ペルグランデが大斧を振り上げようとしたその時、トーナは刃を踏みつけて跳躍した。ペルグランデより数メートル高い位置で、弧を描くように宙を舞う。やがてその禿げた頭の真上に至ると、空中で逆立ちするかのような姿勢から拳銃を斜めに構え、脳天に照星を合わせる。
「とっとと失せろ、ベイビー!」
決めゼリフとともに、発砲。六発。一瞬にして叩き込まれた鉛が頭蓋を砕き、脳を潰す。
「ゥオオオオオオオオオオオオオオオオオオ!」
その咆哮は断末魔に変わり、頭を抱え、そして力なく前のめりに崩れる。
反対側に着地したトーナが、銃口の硝煙を吹き飛ばす。仕留めたという確信の通り、ペルグランデは既に息絶えていた。
「もう漫画のキャラじゃん! 主人公じゃん!」
メチャクチャな大立ち回りを目の当たりにしたルンは、興奮気味に声を上げた。振り抜いた斧に乗っての銃撃に、空中ムーンサルト。童心を掻き立てる大立ち回りだった。
「いや~、それほどでもあるよ!」
トーナもまんざらではないらしく、どや顔で応じた。
「今の、前からできたの?」
「そんなわけないじゃん。神様に強化してもらったんだよね~。『エージェント・スミスと戦っても勝てるくらい強くなりたい』って頼んだから、まぁこんなもんじゃない?」
それは強化し過ぎではないか。あまりの贔屓っぷりに、変な笑いが漏れた。
「それと、この子のおかげ」
トーナが言うと、それを合図としたかのように、カーバンクルがスカートポケットから顔を出した。額の宝石が黄色く輝いているのを認めると、トーナが疑問に答えてくれた。

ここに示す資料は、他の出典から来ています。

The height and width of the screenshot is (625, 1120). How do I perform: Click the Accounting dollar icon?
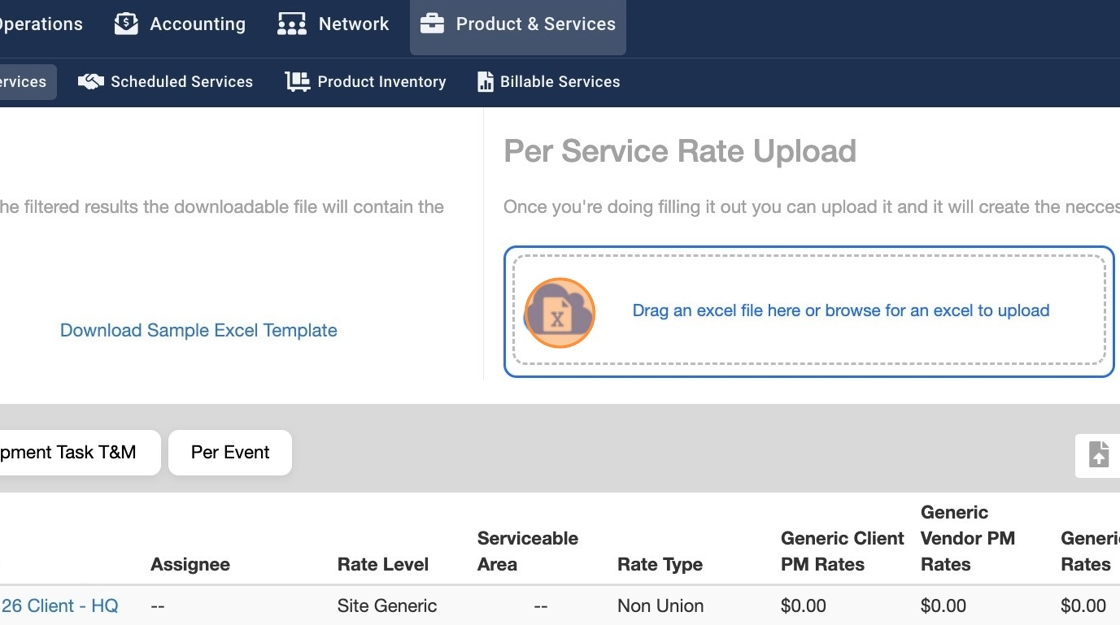point(127,24)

「ハンナさんから魔法石をもらって、食べさせてあげたんだ。この子、魔法石を食べると魔法が使えるようになるんだって。多分、瞬間移動みたいな魔法を使ったのかな?」
それで大斧の刃の上に乗れた、というわけか。最悪の事態に備えて離脱する手段として与えてくれたのだろう。腕を伝って肩に駆け登ったカーバンクルも、異議はないとばかりに得意気な表情で、尖った耳を柔らかく踊らせている。
洞窟内に二人以外の気配はなく、ついさっきまでの騒々しさが嘘のように静まり返っていた。近くには鳥もいないのか、鳴き声も聞こえてこない。

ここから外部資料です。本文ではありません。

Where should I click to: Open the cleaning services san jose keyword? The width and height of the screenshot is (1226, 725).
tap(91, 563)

「とりあえず、これで一件落着かな。後はクラウ達を待つだけか……」
帰りたいのはヤマヤマだが、ペルグランデを討ち取った証拠が手元になくては話にならない。クラウが来るまであと数時間、ここで待機していなければならない。
「ルンさん、あれ何かな?」
トーナが関心を向けたのは、広場の奥にある小さな穴だ。ペルグランデでは到底入れそうにない、人間が入るのが精々な穴の奥は真っ暗で、それなりに奥まっているのが認められた。
「宝物とかあったりして。ちょっと見てみようか」
冗談めかしてそう言いつつ、興味本位で向かっていく。
「……っ」
手前まで来たところで、ルンは足を止めた。すぐ後ろをついてきていたトーナも、漂ってきた臭いに足を止め、肩に乗っているカーバンクルも白い毛を逆立たせている。
生臭さに鉄の臭いが混ざった腐臭。それが一般的に「死臭」と呼ばれるものだと察するのに、時間はかからなかった。
「トーナちゃんは離れてて」
口を手で覆いながら言って、ルンは穴を覗き込む。